NeMo 2.0 is an experimental feature and currently released in the dev container only: nvcr.io/nvidia/nemo:dev. Please refer to NeMo 2.0 overview for information on getting started.

Multimodal Models

The NeMo Framework offers robust support for multimodal models, extending its capabilities across four key categories: Multimodal Language Models, Vision-Language Foundation Models, Text-to-Image Models, and Neural Radiance Fields (NeRF).

Multimodal Language Models

Multimodal Language Models focus on enriching language models with multimodal capabilities, primarily through visual encoders, to create models that enable interactive visual and textual understanding. Supported models include:

  • NeVA (LLaVA) - Provides training, fine-tuning, and inference capabilities.

  • VideoNeVA (LLaVA) - Provides training, and inference capabilities for video modality.

Vision-Language Foundation Models

Aiming at models capable of processing and understanding both visual and textual information, Vision-Language Foundation Models can be fine-tuned to perform vision-related tasks such as classification and clustering. Furthermore, they can act as foundational modules in vision-language models, text-to-image models, and more. The supported model is:

  • CLIP - Offers training and inference capabilities, excelling in zero-shot image classification and similarity scoring.

  • NSFW Content Filtering Model (fine-tuned on CLIP) - Provides a vision-based filtering solution to identify explicit content.

Text-to-Image Models

Text-to-Image Models are designed to generate images from textual descriptions, encompassing a range of methodologies from diffusion-based to autoregressive and masked token prediction models. Supported models include:

  • Foundation Models: Stable Diffusion and SDXL , Imagen

  • Finetune Models: DreamBooth , ControlNet , instructPix2Pix

Beyond 2D Generation using NeRF

NeMo NeRF concentrates on the creation and manipulation of 3D and 4D models through a modular approach, supporting innovative models like:

  • DreamFusion: This model generates detailed 3D objects from text descriptions, utilizing pre-trained 2D text-to-image diffusion models and Neural Radiance Fields for rendering.

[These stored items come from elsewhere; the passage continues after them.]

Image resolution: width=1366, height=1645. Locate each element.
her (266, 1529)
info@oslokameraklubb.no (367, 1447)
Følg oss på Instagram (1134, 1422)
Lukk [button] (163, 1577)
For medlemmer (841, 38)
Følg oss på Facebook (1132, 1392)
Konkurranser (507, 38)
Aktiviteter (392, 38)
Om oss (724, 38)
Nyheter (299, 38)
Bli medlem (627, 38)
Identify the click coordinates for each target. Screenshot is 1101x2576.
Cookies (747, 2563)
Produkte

The comprehensive support for these models across four categories underscores the NeMo Framework’s commitment to advancing multimodal AI development. It provides researchers and developers with the necessary tools to explore the limits of artificial intelligence.

The NVIDIA NeMo™ Framework introduces support for multimodal models, extending its capabilities across four key categories: Multimodal Language Models, Vision-Language Foundation, Text to Image Models, and Beyond 2D generation using NeRF. Each category is designed to cater to specific needs and advancements in the field, leveraging cutting-edge models to handle a wide range of data types including text, images, and 3D models.